E para completar o resumão, as declarações irresponsáveis e o desserviço do presidente da República, que não se porta no cargo como se espera de um governante. Que entre uma e outra:
─ Desferiu ameaças e ofensas contra movimentos sociais, ONG's, autoridades e personalidades de grande influência, a pluralidade política e a imprensa, também não economizou nas piadas de muito mau gosto e preconceituosas, quase sempre de natureza machista, sexista, racista, homofóbica, xenofóbica e discriminatória.
─ Foi sórdido ao minimizar o tempo todo a pandemia, chamando-a de “fantasia”, “histeria”, “gripezinha ou resfriadinho”, e ao debochar de quem optou pelo isolamento social e diante das mortes de vítimas da Covid-19, quando disparou: - “Eu não sou coveiro, tá certo?”; - “E daí? Lamento. Quer que eu faça o quê?”; - “Todos nós iremos morrer um dia"; - “Tem que deixar de ser um país de maricas”.
─ Fez de tudo para boicotar as medidas sanitárias recomendadas pelos especialistas para contenção do coronavírus – como o isolamento social, por exemplo –, incitou seus apoiadores a invadir hospitais de campanha e filmar leitos de enfermaria e UTI's, forçou o uso da cloroquina – mesmo com todas as pesquisas descartando-a –, disseminou desinformação das mais diversas e tenta partidarizar o uso de vacinas, que ainda estão em fases de testes. Enfim, passou e continua passando de todos os limites!
Nesse instante, enquanto finalizo esse texto, são contabilizados mais de 6,3 milhões de casos e a perda de mais de 173 mil vidas, em decorrência da Covid-19.

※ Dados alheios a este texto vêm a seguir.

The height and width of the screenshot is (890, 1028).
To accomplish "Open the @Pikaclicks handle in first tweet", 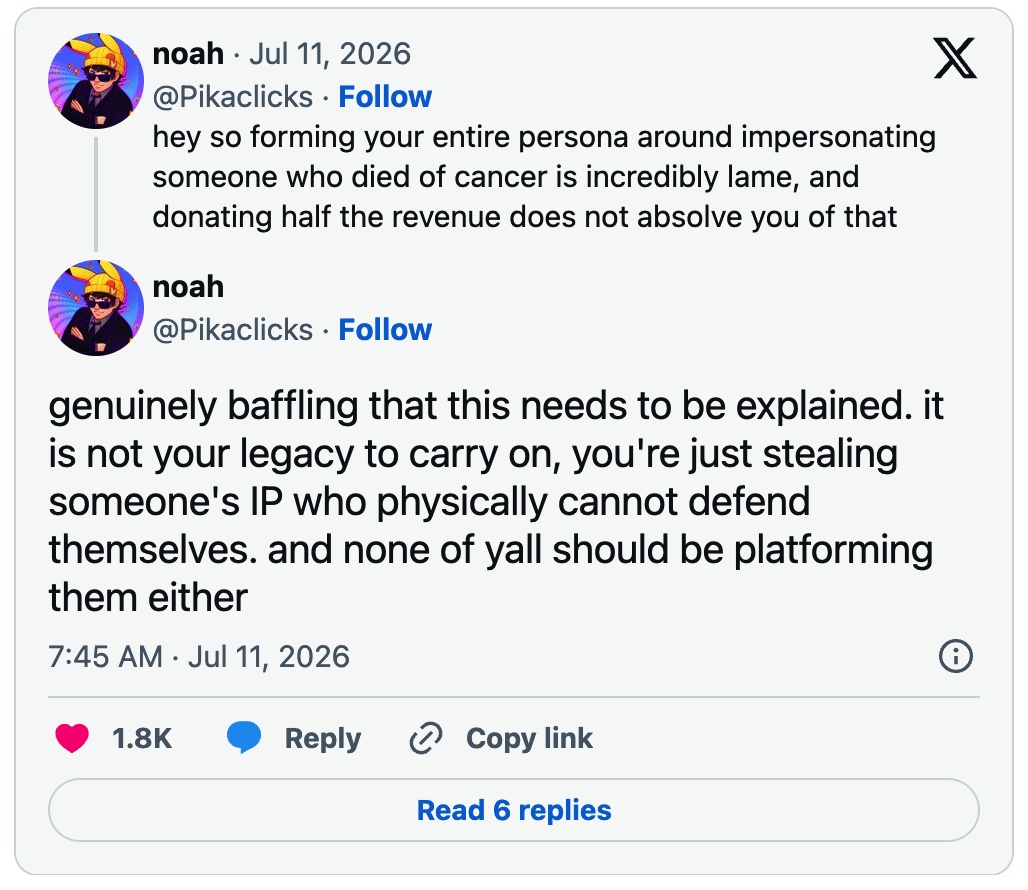I will pos(233,97).
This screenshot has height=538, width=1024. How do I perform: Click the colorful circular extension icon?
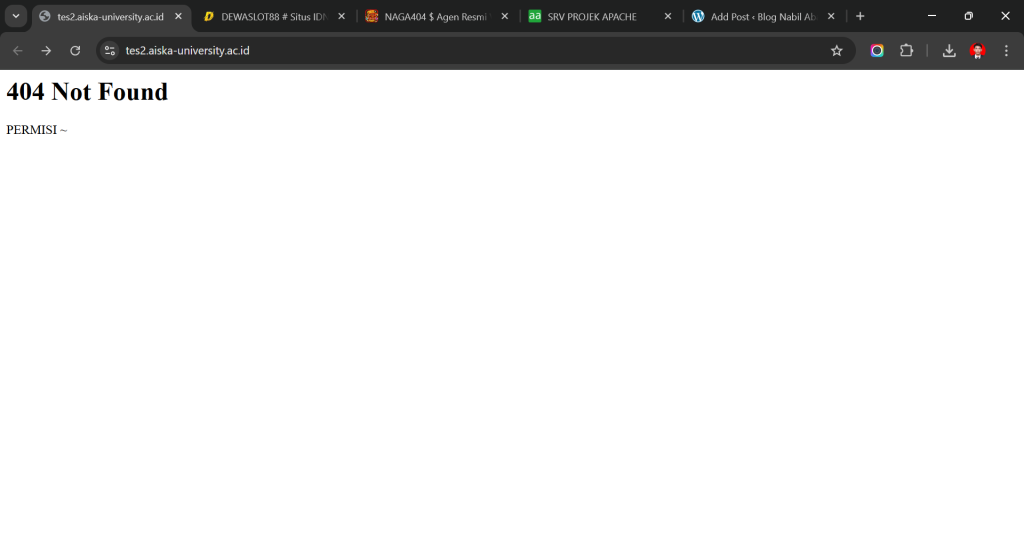[877, 51]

─ Para a decepção dos bolsonaristas lavajateiros, o presidente que apenas surfou na onda da Lava Jato e do discurso anticorrupção, veio a se gabar de ter decretado o fim da operação, ao dizer: - “eu não quero acabar com a Lava Jato. Eu acabei com a Lava Jato, porque não tem mais corrupção no governo”.
O tempo todo é assim, quando o presidente e seus asseclas não estão metendo os pés pelas mãos, dando show de trapalhadas ou afundados na guerrilha ideológica insana, estão encenando uma distração para encobrir a inoperância do governo no enfrentamento de alguma crise – eis aí a crise sanitária para não deixar mentir! –, os seus interesses entreguistas – como a dilapidação do patrimônio nacional ou a tentativa de privatização do SUS, por exemplo – e os escândalos que pairam sobre o entorno do presidente.
Cabe ressaltar que, desde as tramas do golpe de 2016 até o presente momento, um rastro de retrocessos e obscenidades vai sendo deixado, que pelo jeito serão intensificados.
Por todas essas e por outras razões – não citadas no resumão, mas que são de conhecimento público –, já dá para perceber que a situação do nosso país é bem mais grave do que se imagina e não teremos uma trégua pelos próximos dois anos. E lá se vão mais quase 12 meses de atraso, promovidos dia e noite por um desgoverno, em um ano extremamente sofrido.
Eu sei que "tá puxado", pois o cenário é trágico e desanimador, mas o momento é oportuno para muitas reflexões e aprendizados. Peço a Deus, que Ele nos dê forças para não esmorecermos ante os dias sóbrios e para seguirmos firmes na luta contra os retrocessos e as obscenidades. Por isso mesmo, vida que segue e luta que continua!